State how many lines of the records below contain the word "from". Give only the number.

[START DATA LINES]

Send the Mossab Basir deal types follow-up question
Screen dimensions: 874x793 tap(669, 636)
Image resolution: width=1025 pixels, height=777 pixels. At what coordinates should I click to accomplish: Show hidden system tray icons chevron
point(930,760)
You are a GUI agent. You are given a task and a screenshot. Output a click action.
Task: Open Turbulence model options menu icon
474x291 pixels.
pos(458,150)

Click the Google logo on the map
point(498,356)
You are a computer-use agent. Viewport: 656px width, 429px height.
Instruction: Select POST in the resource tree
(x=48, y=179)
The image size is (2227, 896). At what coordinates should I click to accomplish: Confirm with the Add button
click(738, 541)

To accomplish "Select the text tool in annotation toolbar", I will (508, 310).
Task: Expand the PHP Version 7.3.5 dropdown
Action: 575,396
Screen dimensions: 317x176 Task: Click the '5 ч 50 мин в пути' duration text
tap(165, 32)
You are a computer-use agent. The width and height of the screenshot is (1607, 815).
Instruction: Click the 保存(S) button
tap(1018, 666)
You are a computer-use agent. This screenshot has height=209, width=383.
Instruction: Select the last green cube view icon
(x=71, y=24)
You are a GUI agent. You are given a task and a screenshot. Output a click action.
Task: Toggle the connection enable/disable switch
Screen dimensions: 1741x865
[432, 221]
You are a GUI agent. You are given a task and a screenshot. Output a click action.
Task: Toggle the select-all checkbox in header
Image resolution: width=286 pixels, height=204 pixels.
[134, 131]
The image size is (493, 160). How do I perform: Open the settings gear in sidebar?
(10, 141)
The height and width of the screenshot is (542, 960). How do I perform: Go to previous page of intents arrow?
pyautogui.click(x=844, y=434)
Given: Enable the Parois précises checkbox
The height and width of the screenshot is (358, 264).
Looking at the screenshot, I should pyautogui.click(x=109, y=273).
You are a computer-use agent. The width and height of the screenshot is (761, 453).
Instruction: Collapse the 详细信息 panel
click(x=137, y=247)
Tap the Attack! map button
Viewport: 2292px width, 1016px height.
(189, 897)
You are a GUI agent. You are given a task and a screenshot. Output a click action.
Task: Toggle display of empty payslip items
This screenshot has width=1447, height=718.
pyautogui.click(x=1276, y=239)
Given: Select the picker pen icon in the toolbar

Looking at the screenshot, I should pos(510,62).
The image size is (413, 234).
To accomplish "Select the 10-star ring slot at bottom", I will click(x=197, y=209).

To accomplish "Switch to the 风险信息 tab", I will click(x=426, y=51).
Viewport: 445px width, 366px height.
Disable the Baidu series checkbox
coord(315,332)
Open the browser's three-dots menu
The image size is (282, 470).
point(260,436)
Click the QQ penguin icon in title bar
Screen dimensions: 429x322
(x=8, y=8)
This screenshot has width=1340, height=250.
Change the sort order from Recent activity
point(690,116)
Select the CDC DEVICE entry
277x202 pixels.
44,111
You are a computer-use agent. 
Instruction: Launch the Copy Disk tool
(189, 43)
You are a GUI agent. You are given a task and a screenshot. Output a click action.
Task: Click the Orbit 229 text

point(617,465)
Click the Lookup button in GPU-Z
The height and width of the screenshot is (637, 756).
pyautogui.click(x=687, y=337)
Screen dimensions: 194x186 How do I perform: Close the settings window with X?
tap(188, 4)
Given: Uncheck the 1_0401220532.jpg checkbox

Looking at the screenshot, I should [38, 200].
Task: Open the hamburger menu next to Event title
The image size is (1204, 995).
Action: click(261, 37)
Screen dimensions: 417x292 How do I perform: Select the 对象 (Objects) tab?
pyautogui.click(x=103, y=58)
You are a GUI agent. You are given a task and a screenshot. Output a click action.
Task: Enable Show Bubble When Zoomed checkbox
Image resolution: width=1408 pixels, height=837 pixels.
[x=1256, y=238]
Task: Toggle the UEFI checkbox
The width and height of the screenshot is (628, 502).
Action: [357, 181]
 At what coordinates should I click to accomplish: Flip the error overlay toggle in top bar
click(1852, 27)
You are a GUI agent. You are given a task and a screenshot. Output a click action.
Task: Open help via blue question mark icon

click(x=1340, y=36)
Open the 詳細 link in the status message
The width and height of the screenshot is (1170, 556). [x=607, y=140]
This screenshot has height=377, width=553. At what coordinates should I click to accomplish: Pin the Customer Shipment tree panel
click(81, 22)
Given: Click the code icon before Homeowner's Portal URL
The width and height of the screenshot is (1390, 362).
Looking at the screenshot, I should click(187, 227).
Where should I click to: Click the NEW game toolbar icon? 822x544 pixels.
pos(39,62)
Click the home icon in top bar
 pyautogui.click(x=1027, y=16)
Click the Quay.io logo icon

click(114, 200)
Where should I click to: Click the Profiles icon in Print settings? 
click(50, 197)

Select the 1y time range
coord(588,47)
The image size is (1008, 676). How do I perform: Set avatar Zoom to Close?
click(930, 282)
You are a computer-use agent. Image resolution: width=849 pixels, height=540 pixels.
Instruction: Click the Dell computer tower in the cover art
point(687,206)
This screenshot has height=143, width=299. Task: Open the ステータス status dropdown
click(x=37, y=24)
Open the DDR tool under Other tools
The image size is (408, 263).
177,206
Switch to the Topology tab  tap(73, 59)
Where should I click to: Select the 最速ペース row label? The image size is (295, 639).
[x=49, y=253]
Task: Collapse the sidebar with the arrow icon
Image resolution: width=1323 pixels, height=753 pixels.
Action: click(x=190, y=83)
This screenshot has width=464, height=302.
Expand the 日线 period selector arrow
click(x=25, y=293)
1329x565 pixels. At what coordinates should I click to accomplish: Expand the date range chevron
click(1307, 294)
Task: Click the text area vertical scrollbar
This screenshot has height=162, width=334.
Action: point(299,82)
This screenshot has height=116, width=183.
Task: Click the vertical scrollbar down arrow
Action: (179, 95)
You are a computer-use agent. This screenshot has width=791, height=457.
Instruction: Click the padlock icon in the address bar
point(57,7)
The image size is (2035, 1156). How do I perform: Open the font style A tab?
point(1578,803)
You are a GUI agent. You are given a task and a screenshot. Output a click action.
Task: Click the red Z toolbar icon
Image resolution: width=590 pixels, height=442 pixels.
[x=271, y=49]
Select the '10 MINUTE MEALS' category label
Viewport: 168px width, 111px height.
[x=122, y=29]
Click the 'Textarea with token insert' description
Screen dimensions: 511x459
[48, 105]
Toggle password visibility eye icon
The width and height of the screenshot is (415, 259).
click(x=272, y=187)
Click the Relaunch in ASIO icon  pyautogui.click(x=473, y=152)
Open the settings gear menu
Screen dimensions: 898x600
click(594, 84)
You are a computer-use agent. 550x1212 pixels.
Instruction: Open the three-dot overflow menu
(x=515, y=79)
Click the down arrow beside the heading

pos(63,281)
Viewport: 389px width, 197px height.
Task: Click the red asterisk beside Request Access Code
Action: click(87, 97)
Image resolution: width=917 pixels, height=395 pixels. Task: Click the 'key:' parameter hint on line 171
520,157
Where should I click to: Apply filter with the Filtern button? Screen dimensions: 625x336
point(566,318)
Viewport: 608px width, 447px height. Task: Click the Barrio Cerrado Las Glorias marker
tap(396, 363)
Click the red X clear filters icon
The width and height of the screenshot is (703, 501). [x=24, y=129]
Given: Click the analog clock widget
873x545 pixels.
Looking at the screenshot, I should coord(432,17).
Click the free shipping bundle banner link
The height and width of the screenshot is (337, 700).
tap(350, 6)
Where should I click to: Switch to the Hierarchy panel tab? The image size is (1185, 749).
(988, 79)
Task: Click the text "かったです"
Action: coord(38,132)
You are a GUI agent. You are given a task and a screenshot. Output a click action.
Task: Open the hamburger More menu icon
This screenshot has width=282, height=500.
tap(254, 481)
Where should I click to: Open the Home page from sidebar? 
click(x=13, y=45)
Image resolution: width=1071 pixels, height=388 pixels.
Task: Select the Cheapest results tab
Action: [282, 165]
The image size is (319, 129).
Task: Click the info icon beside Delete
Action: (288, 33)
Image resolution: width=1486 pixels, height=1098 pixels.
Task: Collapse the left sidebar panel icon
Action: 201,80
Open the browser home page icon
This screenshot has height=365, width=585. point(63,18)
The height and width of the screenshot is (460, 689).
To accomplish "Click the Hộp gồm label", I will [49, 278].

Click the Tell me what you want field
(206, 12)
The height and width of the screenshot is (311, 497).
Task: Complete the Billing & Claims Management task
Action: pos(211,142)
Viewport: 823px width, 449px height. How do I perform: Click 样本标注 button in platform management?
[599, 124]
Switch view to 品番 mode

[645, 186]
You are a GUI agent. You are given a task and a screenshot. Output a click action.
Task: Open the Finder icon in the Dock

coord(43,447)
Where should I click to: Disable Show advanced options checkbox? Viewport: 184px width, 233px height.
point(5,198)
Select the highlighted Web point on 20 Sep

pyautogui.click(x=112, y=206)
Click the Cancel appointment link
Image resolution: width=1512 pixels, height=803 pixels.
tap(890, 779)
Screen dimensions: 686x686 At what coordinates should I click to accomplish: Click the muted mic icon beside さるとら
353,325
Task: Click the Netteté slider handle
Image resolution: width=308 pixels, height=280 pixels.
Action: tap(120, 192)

[END DATA LINES]

SOLUTION → 2